During heavy snows, airport crews might repeat treatments of potassium acetate every 15 minutes. Rock salt treatment on Minneapolis streets costs about 3 percent of what an equivalent treatment with potassium acetate would cost.

At the same time, the designated routine after a heavy snow in Minneapolis and St. Paul means that side streets don't get plowed until the day after the snow stops — by which time traffic has also created icy ruts that might resist melting and plowing.

Cheese spread

In Wisconsin's Polk County, the highway department has been treating its roads partly with cheese brine — a salt solution used in making provolone and mozzarellae.
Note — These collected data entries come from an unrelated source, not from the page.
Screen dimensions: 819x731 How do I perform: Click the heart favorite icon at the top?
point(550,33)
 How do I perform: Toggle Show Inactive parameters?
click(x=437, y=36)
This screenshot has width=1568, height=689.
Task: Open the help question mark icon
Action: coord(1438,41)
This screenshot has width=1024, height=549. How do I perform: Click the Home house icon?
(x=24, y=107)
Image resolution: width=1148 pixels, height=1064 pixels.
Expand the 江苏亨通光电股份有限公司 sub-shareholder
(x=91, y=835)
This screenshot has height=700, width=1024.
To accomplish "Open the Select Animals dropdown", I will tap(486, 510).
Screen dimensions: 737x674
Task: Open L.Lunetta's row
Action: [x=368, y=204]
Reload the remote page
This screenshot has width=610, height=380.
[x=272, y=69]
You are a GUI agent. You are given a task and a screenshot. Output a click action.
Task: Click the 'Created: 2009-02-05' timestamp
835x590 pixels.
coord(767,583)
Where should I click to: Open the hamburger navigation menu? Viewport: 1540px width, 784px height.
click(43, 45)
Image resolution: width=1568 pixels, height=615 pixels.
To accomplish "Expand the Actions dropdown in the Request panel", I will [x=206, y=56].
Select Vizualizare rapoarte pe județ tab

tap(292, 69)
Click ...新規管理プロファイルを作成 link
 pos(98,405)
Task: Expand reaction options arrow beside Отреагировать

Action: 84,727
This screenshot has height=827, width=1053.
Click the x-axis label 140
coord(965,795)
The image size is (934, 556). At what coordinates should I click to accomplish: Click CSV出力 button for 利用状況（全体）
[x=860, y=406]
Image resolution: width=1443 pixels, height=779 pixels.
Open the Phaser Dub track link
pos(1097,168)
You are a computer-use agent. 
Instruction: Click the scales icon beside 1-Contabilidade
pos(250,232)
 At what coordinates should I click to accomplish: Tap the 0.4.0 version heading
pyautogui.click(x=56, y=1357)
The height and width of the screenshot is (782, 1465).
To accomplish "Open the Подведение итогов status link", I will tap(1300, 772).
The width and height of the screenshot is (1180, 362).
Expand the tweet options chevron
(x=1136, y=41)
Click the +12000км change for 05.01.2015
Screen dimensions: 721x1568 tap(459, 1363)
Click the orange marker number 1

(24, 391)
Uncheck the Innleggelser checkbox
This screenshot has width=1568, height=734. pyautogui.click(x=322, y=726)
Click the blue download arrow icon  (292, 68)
Highways chief Steve Warndahl said it hasn't been tested in a lab, but based on tests in a jar outside his office it didn't freeze until the temperature reached 21 below, as opposed to 6 below for rock salt solution.

"All I know is we put it in a bottle and it didn't freeze, so we use a bunch of it," he said, adding that it doesn't smell and doesn't get slimy, as magnesium chloride sometimes does. The county buys it from a local dairy for about 8 cents per gallon, compared with about $1.50 per gallon for magnesium chloride.

The supply from the local dairy has not been entirely consistent, though. MnDOT spokeswoman Christine Krueger said that's one reason MnDOT does not use it.

"We don't have a lot of cheese production, like Wisconsin does," she said.

MnDOT has used soybean oil and corn-based substances for winter road treatment, and numerous agencies use beet juice and other vegetable products, but more for adhesion than de-icing. St. Croix County, Wis., is using beet juice on its roads, and a popular anecdote this winter is that roads there, including I-94 east of Hudson, have been in better driving condition than those in Minnesota.

Chris Ouellette, the Wisconsin Transportation Department's northwest region spokeswoman, said that I-94 in Wisconsin gets far less traffic than metro roads and is the only four-lane highway St. Croix County has to manage.

At MSP, 58.4 inches of snow has fallen this season, 25 percent more than normal to date.

"Most of the snow that fell in December is still here," Kennedy said. "It hasn't left us with a lot of options."

But there's some good/bad news, due to slowly rising temperatures.

"We now see some of the washboarded ice starting to break on us" on some streets, Kennedy said. "On residential streets, that 6-inch hardpack is going to fluff up on us. It might start to look like we haven't even been there."